** Start DATA LISTING **

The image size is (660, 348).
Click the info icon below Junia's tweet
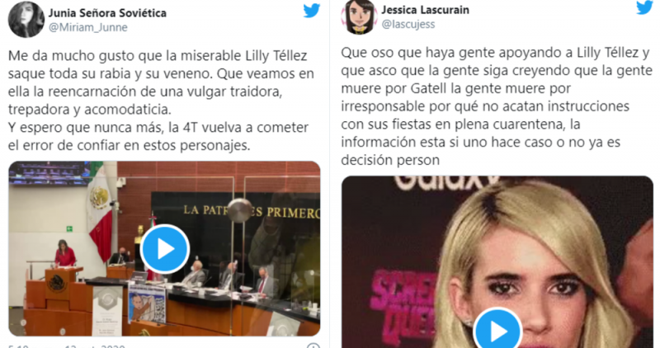click(313, 346)
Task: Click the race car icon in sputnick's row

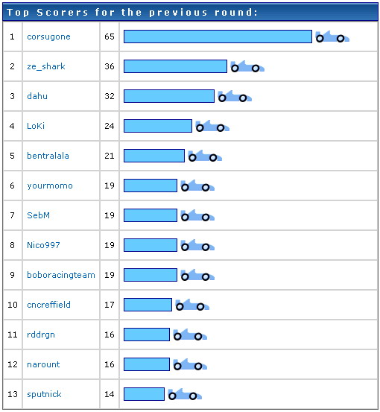Action: (x=185, y=394)
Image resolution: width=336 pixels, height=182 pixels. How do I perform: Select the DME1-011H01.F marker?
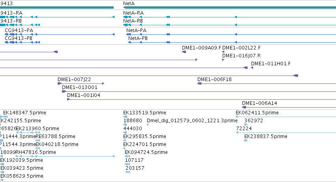point(252,68)
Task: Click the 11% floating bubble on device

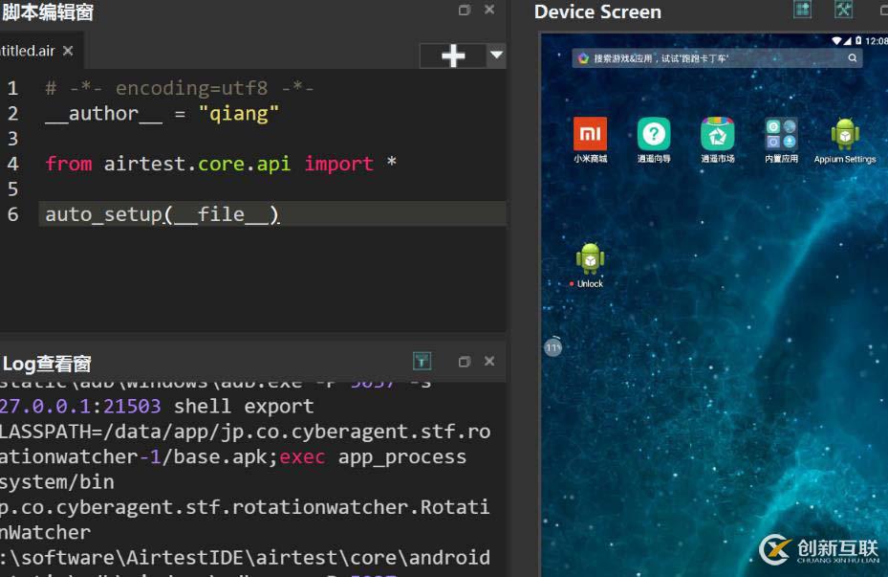Action: (552, 348)
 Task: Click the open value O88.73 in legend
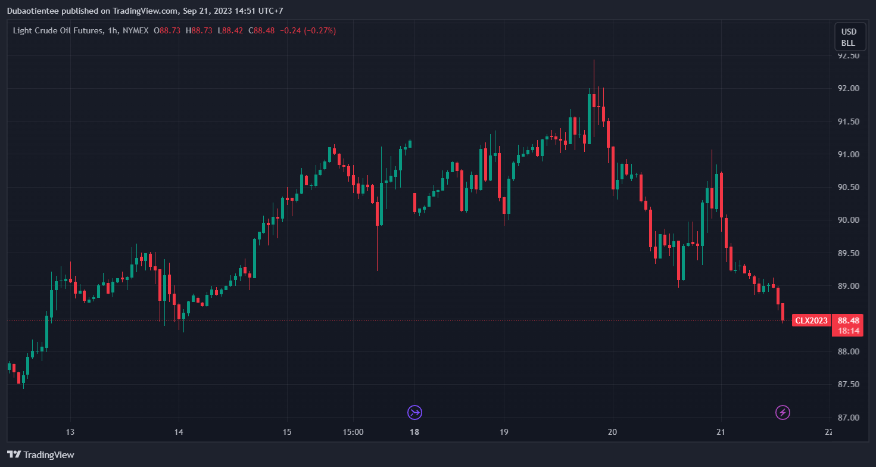[167, 30]
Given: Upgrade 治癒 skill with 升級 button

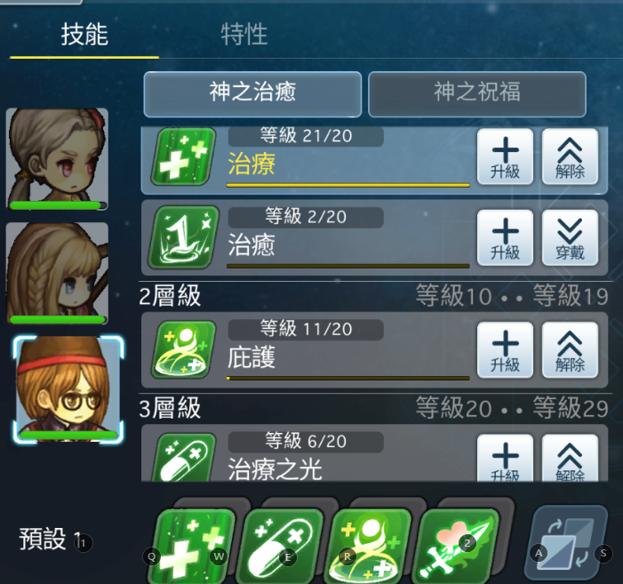Looking at the screenshot, I should pyautogui.click(x=505, y=237).
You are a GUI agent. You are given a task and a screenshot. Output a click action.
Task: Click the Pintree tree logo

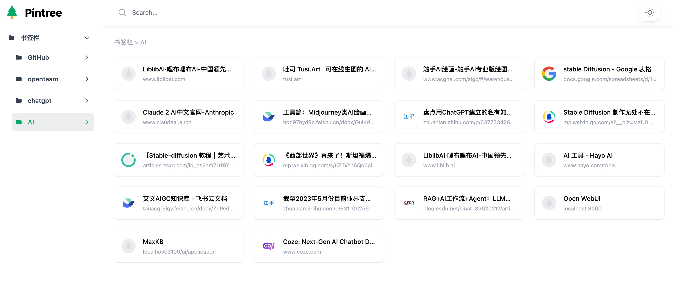pos(12,13)
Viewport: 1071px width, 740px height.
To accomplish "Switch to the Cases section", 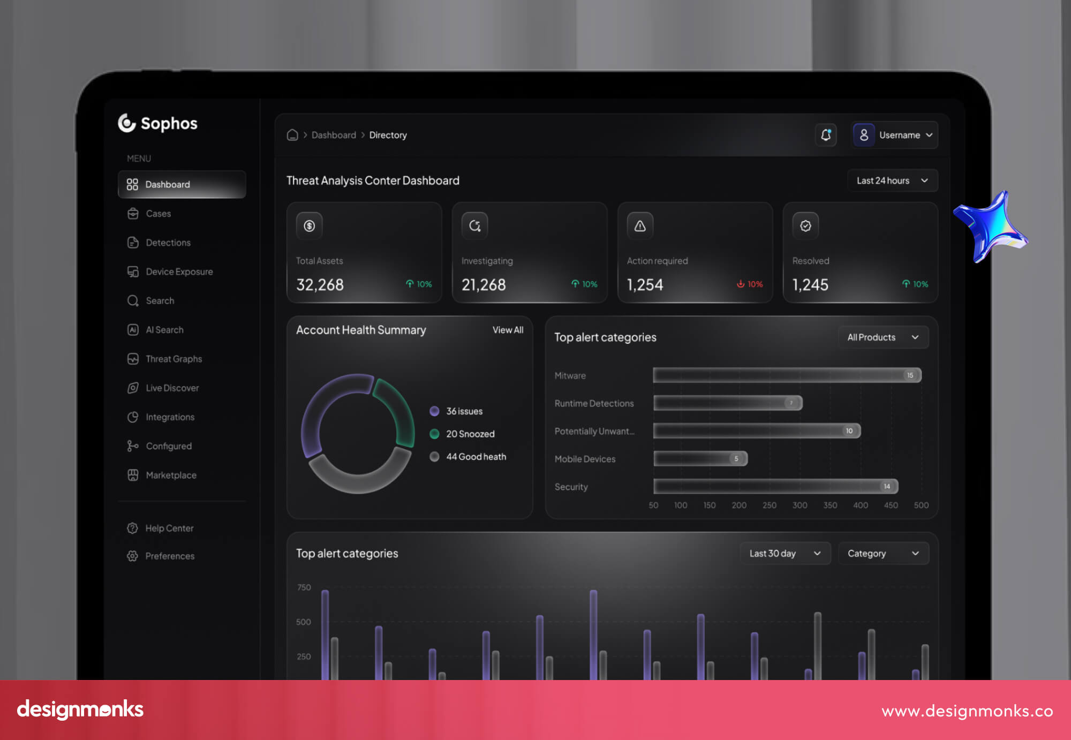I will (158, 213).

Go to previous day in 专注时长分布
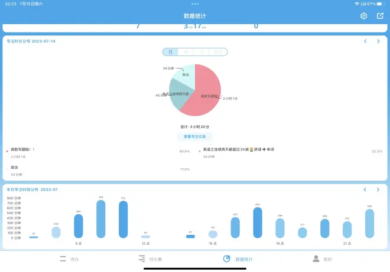coord(365,41)
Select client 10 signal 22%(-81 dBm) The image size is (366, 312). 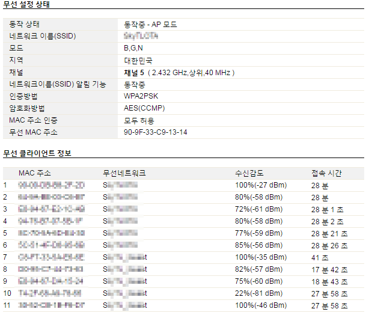(x=258, y=293)
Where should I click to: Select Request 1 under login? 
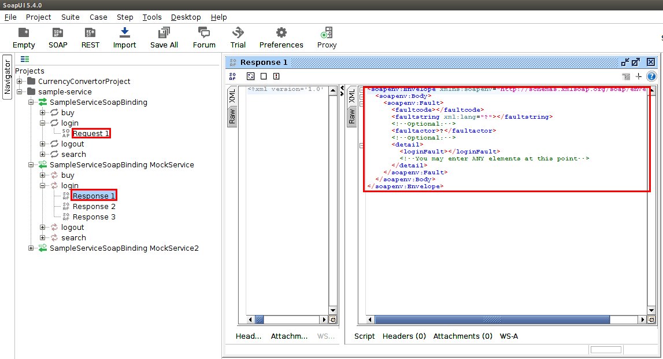(91, 134)
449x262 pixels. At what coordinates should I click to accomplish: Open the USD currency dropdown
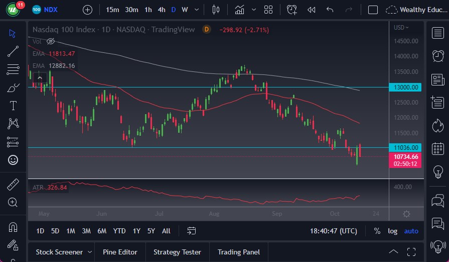pyautogui.click(x=401, y=28)
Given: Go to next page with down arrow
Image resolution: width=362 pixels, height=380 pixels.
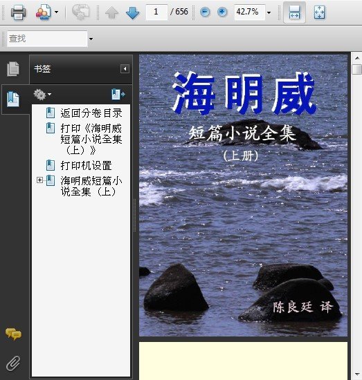Looking at the screenshot, I should (x=133, y=12).
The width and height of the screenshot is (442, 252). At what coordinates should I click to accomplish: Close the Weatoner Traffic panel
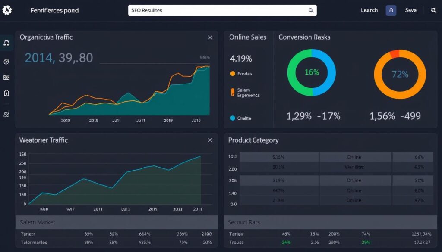pos(210,140)
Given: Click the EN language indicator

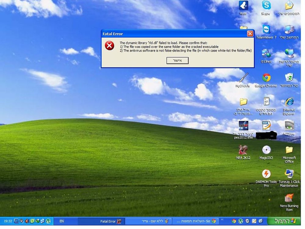Looking at the screenshot, I should click(x=62, y=221).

** End DATA LISTING **

Lay out the listing, starting with the line that contains "449x262 pixels. At" and going on through the end of the listing, as a two-column CSV with the columns request and answer. Make one row per item and put each field in quotes, with line breaks turned into spaces. Leave out the pictures.

request,answer
"449x262 pixels. At what coordinates should I click to accomplish: Open the USD currency dropdown","pyautogui.click(x=401, y=28)"
"Given: Go to next page with down arrow Image resolution: width=362 pixels, height=380 pixels.","Looking at the screenshot, I should (x=133, y=12)."
"The width and height of the screenshot is (442, 252). At what coordinates should I click to accomplish: Close the Weatoner Traffic panel","pos(210,140)"
"Given: Click the EN language indicator","Looking at the screenshot, I should click(x=62, y=221)."